Dataset entries:
* * * * *
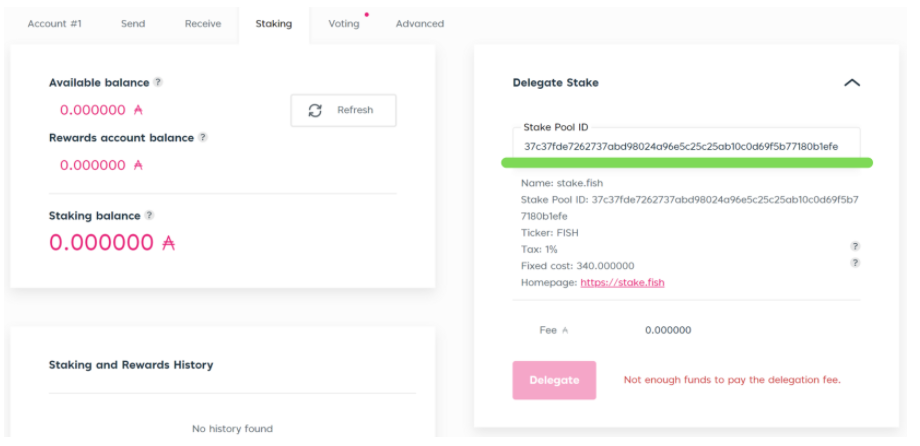Click the Staking and Rewards History heading

(131, 365)
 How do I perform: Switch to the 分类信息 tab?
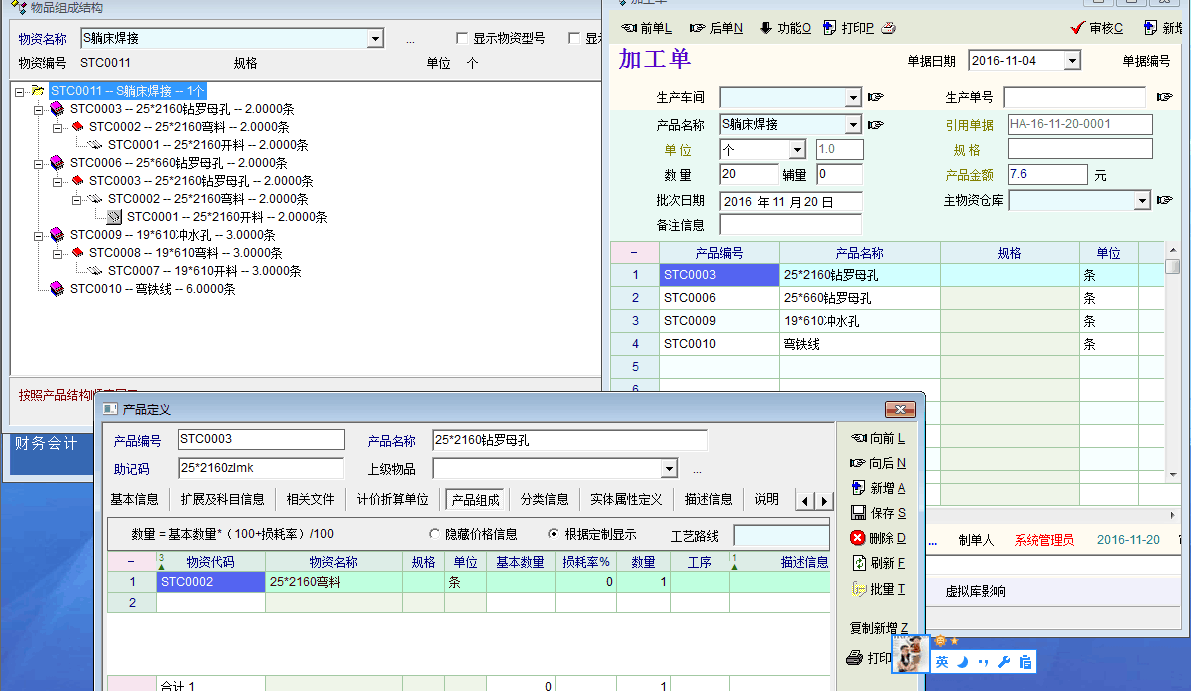(x=544, y=499)
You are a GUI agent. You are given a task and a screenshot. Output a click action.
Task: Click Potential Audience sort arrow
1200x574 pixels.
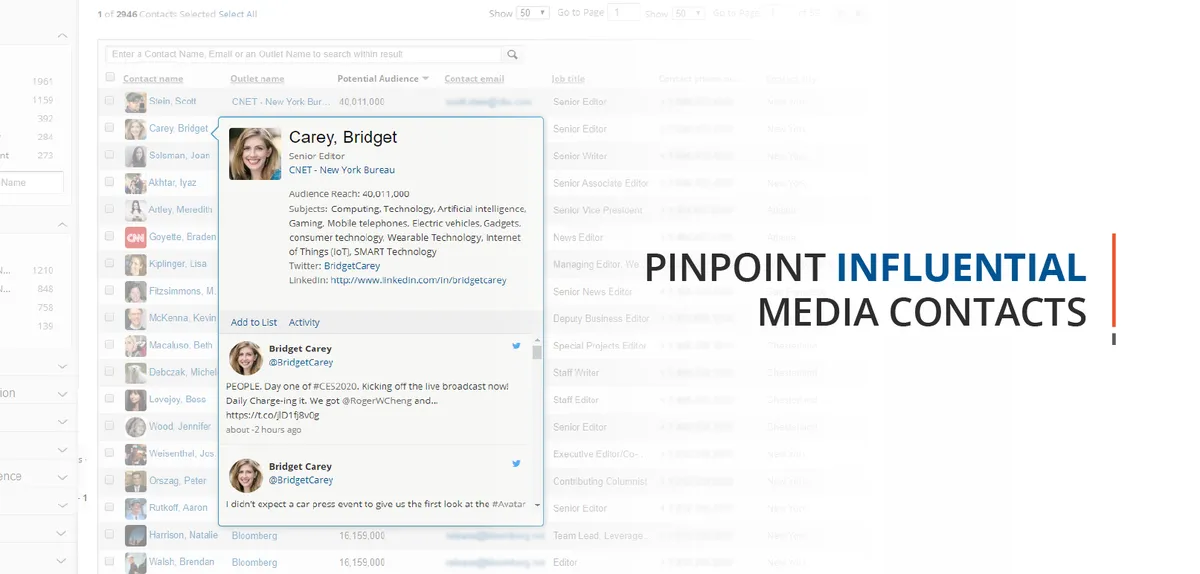click(426, 78)
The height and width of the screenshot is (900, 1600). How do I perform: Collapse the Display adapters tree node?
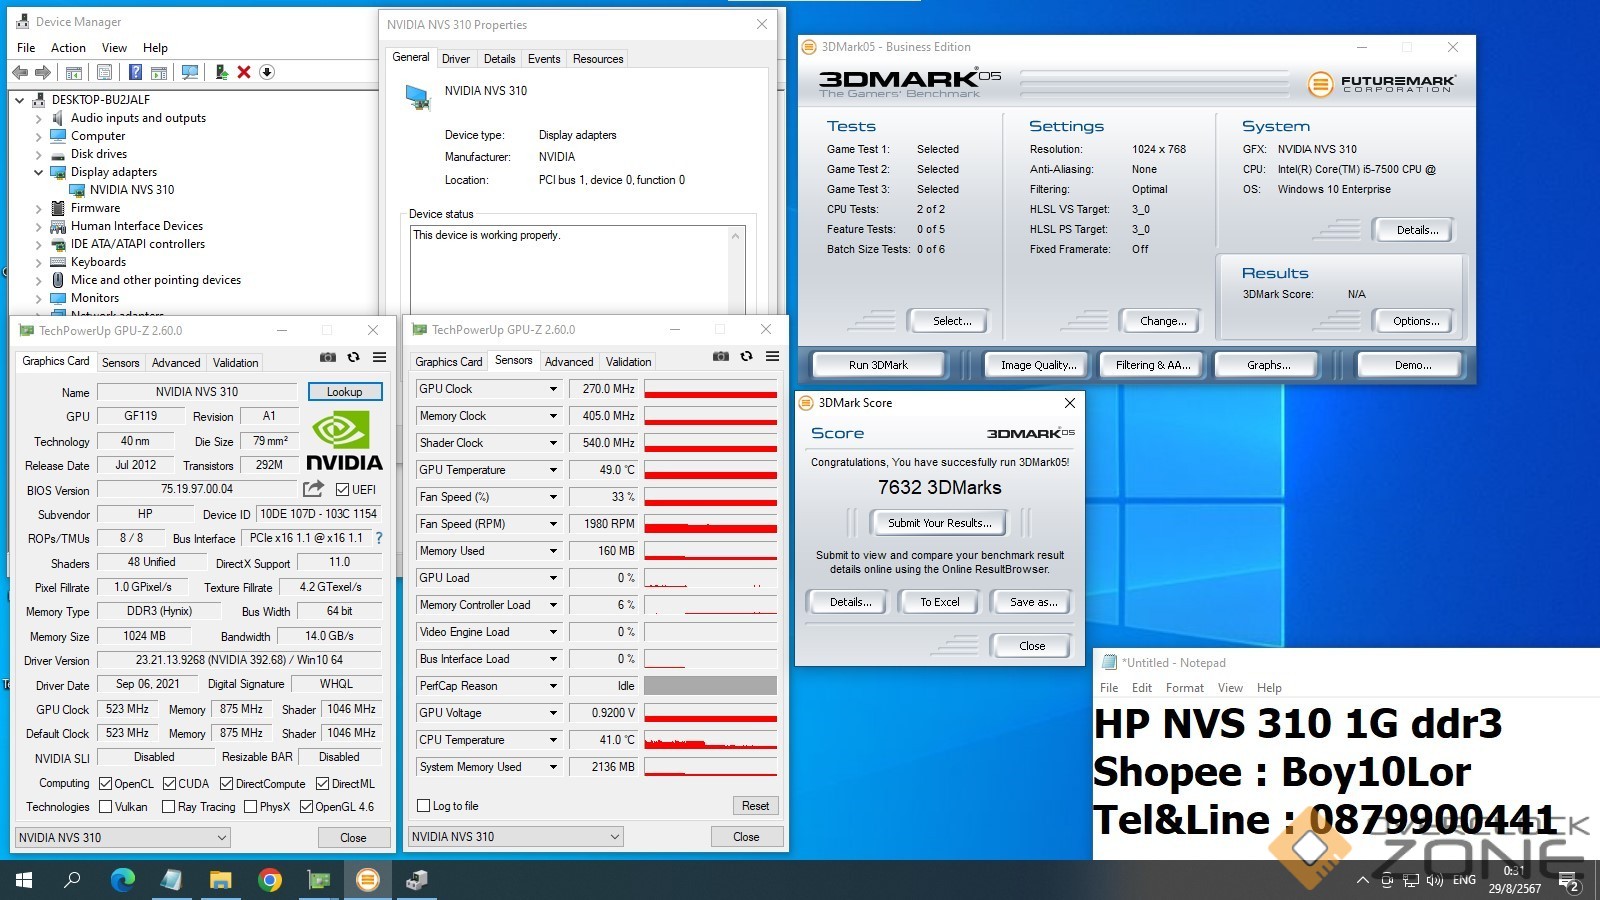pyautogui.click(x=39, y=172)
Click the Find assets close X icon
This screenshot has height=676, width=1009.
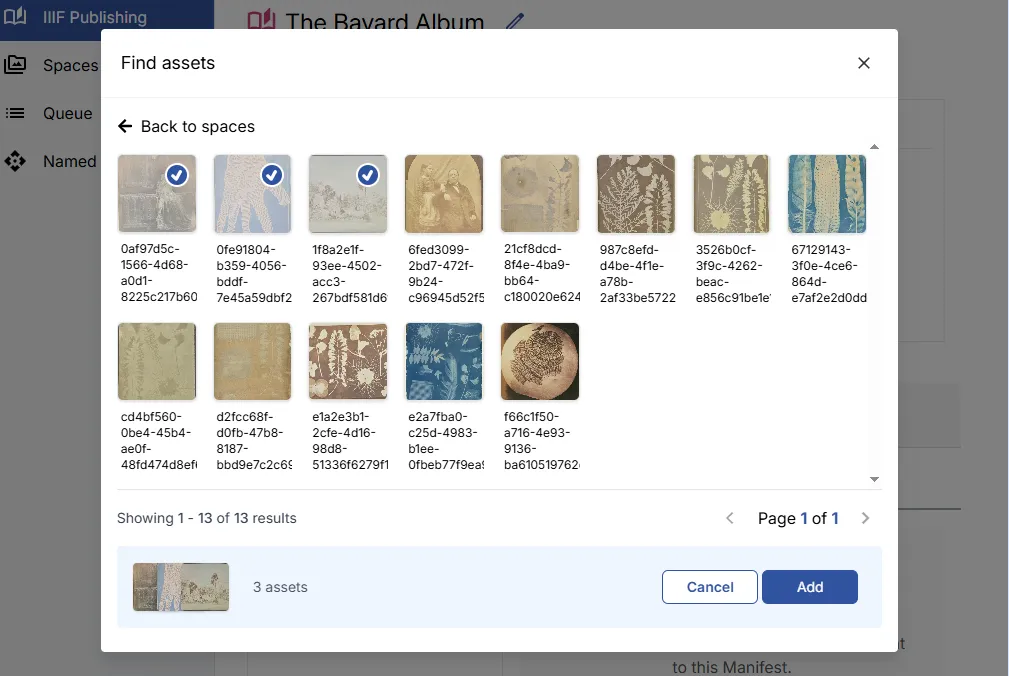pyautogui.click(x=863, y=62)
* * * * *
- [About this task]:
Take the line that holds "The height and" as the start and the last line of the data as the end. Copy only those lines exactly, both ends included, except the pictures.

- [Problem solution]:
The height and width of the screenshot is (900, 1600). How do I perform: Collapse the Display adapters tree node?
pyautogui.click(x=39, y=172)
Click the Find assets close X icon
This screenshot has height=676, width=1009.
pyautogui.click(x=863, y=62)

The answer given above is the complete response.